Stored items
※
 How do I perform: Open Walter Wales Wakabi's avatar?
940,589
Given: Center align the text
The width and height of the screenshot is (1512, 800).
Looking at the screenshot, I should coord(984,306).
※
## Exercise brief
What is needed is an exact transcription of all the data.

## Response
 How do I perform: Open Walter Wales Wakabi's avatar?
940,589
Given: Center align the text
The width and height of the screenshot is (1512, 800).
Looking at the screenshot, I should coord(984,306).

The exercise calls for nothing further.